Thursday, February 27, 2014

by the numbers

A lot of people already think I'm crazy when I talk about this, but for the life of me I can't think of why this isn't bigger news.
Before the Kepler spacecraft had a malfunction last year, it sent us a ton of data for us to check and verify. Guess what? We've quadrupled the number of planets outside the solar system.
1,750 planets found in the habitable zones around other stars. If a planet is found to have an orbit comparable to, say Venus, Earth, or Mars, it is said to be in the Goldielocks zone. Not too hot, not too cold. Water has a good chance of being in a liquid state on these planets, and where there's water...

The armchair quarterback in me thinks we are about to go from possibility to probability, in discovering extraterrestrial life.

Okay, problem #1: We're too far away to do anything about it! As much as I'd like to believe it, we are not going to engage the warp drive to get there. Instead, we're going to bend a law of physics or two. Scientists are working on teleportation. I'm not sure how, not sure when, but that looks like the way things are going to happen.
We'll use regular sub-light travel to get around the solar system, which is fine by me.

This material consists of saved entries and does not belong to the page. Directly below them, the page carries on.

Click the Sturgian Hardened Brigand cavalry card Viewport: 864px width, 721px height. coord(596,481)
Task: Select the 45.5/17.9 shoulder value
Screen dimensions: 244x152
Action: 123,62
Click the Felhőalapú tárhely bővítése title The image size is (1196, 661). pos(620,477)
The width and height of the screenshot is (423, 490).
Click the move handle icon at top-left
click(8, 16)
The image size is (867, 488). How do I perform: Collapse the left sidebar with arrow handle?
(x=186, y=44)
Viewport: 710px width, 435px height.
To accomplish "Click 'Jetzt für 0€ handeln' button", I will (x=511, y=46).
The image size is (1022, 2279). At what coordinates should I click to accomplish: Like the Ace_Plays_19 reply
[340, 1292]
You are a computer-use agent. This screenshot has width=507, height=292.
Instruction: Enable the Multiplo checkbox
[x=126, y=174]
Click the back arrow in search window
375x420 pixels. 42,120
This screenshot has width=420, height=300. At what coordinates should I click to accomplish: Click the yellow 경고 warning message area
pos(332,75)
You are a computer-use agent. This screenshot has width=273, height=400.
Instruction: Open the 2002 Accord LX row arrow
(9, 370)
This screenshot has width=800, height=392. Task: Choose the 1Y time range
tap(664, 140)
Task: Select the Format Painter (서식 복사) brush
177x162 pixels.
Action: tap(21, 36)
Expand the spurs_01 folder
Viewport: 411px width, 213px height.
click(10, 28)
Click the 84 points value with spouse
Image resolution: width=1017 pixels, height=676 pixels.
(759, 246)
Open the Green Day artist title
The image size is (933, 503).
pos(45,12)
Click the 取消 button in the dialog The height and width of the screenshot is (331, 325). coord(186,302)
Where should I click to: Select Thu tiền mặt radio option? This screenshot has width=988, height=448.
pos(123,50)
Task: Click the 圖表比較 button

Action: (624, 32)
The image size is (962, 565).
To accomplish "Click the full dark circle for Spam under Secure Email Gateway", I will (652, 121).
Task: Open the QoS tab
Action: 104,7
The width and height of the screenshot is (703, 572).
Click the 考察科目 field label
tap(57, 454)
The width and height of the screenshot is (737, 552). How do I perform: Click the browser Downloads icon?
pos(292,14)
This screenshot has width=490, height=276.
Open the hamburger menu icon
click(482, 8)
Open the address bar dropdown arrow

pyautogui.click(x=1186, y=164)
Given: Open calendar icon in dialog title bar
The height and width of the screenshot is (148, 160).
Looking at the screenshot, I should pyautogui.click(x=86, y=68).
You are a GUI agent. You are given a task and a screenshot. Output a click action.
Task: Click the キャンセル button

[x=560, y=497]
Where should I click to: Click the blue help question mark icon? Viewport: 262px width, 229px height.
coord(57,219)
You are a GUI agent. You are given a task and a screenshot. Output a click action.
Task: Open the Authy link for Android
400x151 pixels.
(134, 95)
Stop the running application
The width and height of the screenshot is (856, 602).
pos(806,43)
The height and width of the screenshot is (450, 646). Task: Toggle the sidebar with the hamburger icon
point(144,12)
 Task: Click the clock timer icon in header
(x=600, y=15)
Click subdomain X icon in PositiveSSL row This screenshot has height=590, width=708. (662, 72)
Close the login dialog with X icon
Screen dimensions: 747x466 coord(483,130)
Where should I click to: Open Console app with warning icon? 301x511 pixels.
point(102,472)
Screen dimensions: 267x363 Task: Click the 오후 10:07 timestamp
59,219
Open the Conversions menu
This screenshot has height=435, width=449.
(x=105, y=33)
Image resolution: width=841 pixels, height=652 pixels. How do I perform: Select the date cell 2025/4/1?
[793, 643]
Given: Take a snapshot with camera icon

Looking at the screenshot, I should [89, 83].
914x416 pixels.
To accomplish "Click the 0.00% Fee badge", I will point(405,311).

We will 'never' have a face-to-face meeting with another race. Sorry sci-fi fans, no green skinned girls for you. H.G. Wells hit on it first: Our germs and viruses would wipe out another race, just as their germs would kill us.
Solution: Suits and Avatars. Let's skip ahead and say we got to another solar system and want to go down to meet the natives. We're going to have to do it in a sealed environment space suit. I recall my world history. When explorers came to the New World, they brought with them bacteria and viruses the Native Americans had not been exposed to, ever. From my history lessons I recall whole tribes falling ill to measles or small pox. Now imagine that on a larger scale. Our first contact could be our (or thier.) last.
Now how about a halfway step?
We send a hologram of ourselves. They see us, we see them. 

Language will be a problem. We will have to communicate using the one thing they will hopefully understand: mathematics.
That's why the golden disk on the Voyager probes are so darn important: they contain some mathematical equations. Most notably the 14 closest pulsars to us, thereby telling the aliens where our home world is located.

Even if we discover an alien race and establish contact via hologram, we're going to have to have a protocol in place dealing with how we establish contact. More importantly, when. If we discovered an alien race of reptiles, but they have yet to invent gunpowder, I say leave them alone.

We don't have to own the stars and planets. Standing on their surface and witnessing the majesty of the stars, that's ownership enough.